Best Response

They control the clearing accounts in various currencies. They are going to have accounts with the ECB, BOE, Fed, SNB, etc. They fund the banks activities. Every trade made on every desk is really a swap of some asset for another asset. In the case of a spot FX trade, you trade one currency for another. For cash equities, bonds, or commodities, you are swapping cash for the instrument you are interested in purchasing. In the case of options, you are swapping some cash for the right to buy or sell an underlying security.

In any case, this only happens because someone watches the bank's books. The people who do this are the 'balance sheet management' guys. Without them, the bank couldn't underwrite deals, couldn't put prices into the markets, and couldn't hold any securities overnight. They are going to have a system that tells them what BoA's balance is in (more or less) real time with each of the central banks for which they are a clearer.

They are going to know if the bank as a whole is long or short USD, GBP, EUR, CHF, etc., and they are going to have to manage the balances by either lending out surplus cash or by borrowing from the market (or from the central bank itself) to finance any shortfalls. For all currencies, BoA is going to have an agreement with the pertinent central bank on how short it can be overnight. In some emerging markets currencies, there may be limits on how long they can be as well.

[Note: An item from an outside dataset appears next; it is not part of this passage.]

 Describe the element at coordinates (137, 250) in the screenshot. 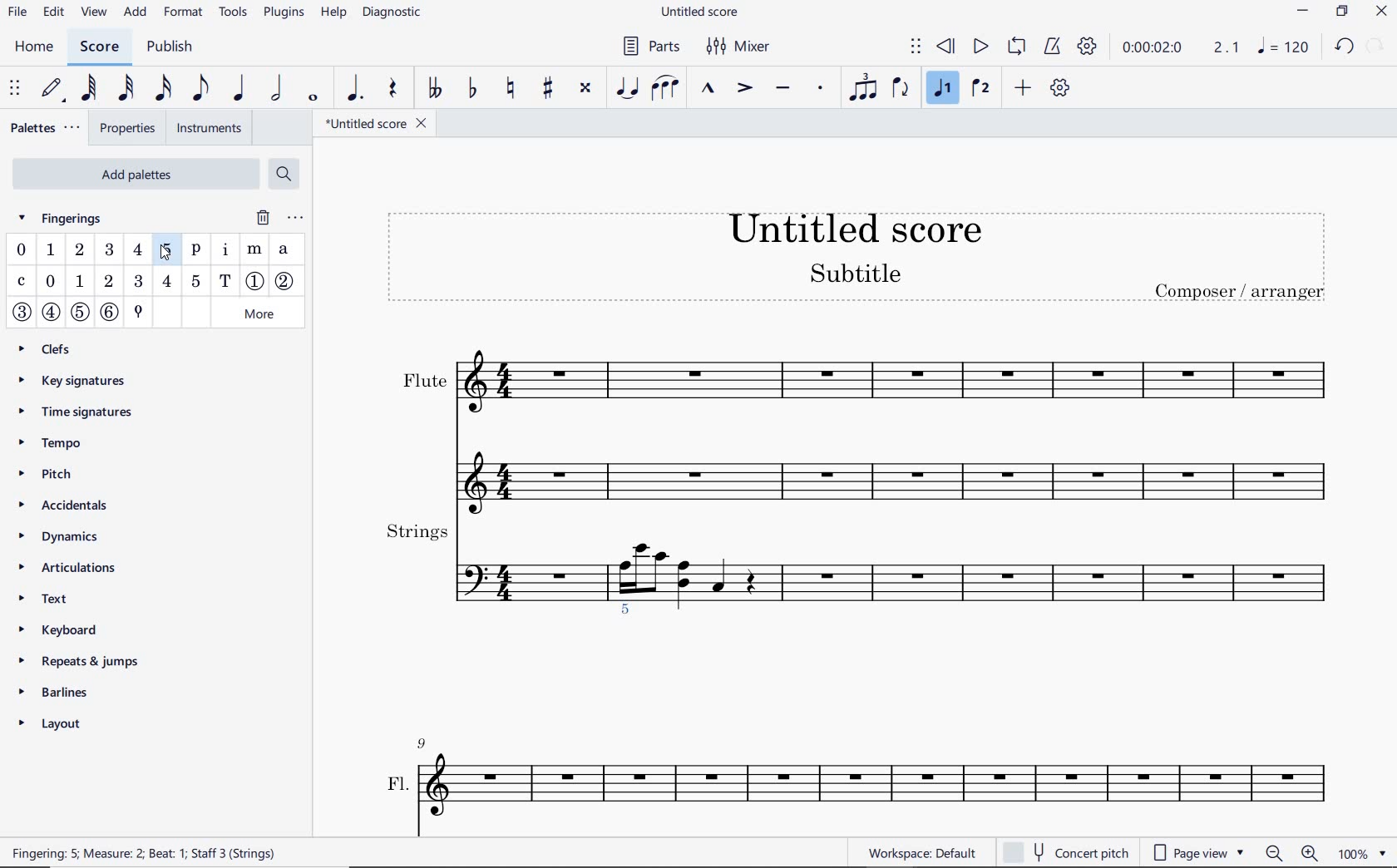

In any case, they use standard loans and depos, currency swaps, OIS, short-dated fixed-for-floating swaps, and sometimes cross-currency swaps. They would have made a fortune last year (almost surely) by obtaining long-dated USD/GBP/EUR funding early in the crisis, and then lending it out on a daily/weekly basis at a much higher implied yield than they should have been given.

It's probably one of the least understood portions of the trading floor. But they are one of the most important desks (even if what they do is fairly vanilla).